У меня подозрение, что во время копирования файлов на сетевую шару, сетка отрубается и файлы тупо грузятся в память\своп, а когда она перегружается сервер сбрасывает память. В любом случае если он БСОДить будет, то это проблема в памяти\сетке.

----------


## serjga

Может для начала сменить блок питания?
Бывает так при умирающем питателе.
Проверить оперативку программой MemTest86 последней версии.

----------


## ivanov.slon

HelP!!! Стоит север win2003 server + сервер терминалов подключение происходит без пробелем, но не запускается не одно приложение, на серваке был вирус, с ним справился теперь похоже последствия, где в реестре ветка отвечающая за запуск приложений? Помогите, кто поможет ставлю пиво!!!

----------


## ams

> HelP!!! Стоит север win2003 server + сервер терминалов подключение происходит без пробелем, но не запускается не одно приложение, на серваке был вирус, с ним справился теперь похоже последствия, где в реестре ветка отвечающая за запуск приложений?

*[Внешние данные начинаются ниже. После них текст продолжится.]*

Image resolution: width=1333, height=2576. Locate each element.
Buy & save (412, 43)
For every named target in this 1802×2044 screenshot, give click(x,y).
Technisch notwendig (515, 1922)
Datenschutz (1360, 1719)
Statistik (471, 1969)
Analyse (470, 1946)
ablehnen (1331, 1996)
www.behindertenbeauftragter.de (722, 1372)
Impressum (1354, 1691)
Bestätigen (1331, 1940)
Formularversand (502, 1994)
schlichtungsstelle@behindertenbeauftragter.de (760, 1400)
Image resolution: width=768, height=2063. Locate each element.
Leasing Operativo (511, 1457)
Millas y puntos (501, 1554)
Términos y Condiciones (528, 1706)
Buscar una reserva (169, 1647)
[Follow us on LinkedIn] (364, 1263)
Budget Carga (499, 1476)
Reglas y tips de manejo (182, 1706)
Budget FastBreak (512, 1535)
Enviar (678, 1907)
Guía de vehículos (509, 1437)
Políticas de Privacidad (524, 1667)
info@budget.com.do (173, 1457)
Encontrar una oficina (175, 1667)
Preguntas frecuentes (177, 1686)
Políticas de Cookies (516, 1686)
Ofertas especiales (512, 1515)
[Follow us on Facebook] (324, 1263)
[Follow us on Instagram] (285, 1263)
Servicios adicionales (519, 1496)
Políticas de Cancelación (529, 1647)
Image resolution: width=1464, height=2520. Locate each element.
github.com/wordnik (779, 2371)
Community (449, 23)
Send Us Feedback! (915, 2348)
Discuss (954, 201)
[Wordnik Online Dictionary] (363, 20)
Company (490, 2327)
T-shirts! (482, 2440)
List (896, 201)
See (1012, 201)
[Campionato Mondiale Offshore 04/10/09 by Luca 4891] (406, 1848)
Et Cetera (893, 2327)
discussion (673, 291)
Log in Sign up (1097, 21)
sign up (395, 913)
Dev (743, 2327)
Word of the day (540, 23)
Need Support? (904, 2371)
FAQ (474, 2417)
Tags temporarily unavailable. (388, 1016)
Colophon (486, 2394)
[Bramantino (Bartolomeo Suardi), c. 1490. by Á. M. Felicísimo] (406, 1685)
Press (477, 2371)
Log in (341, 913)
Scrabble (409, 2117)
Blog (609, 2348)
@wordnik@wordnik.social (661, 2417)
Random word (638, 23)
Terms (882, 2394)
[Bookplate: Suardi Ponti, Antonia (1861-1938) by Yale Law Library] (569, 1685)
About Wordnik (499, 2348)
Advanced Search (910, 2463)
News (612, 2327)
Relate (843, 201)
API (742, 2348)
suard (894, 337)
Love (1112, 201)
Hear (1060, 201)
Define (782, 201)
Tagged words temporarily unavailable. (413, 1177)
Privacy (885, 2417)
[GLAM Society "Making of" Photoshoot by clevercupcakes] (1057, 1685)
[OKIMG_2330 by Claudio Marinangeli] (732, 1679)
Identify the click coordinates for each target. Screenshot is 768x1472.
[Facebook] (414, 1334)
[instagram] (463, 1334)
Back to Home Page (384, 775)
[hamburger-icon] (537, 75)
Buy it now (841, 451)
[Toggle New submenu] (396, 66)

Помогите, кто поможет ставлю пиво!!!


Если удалялся вирус то вполне возможно, что вместе с ним удалилась и часть реестра. 
Посоветую запустить sfc /scannow который и должен перезаписать (восстановить) реестр. 
Для данной операции понадобится CD с Win2003 (если сервис паки установлены то диск тоже должен иметь эти сервис паки обязательно).
Ну и сними образ с диска перед применением этой команды ибо пути мелгомягкого неисповедимы.
Удачи.

----------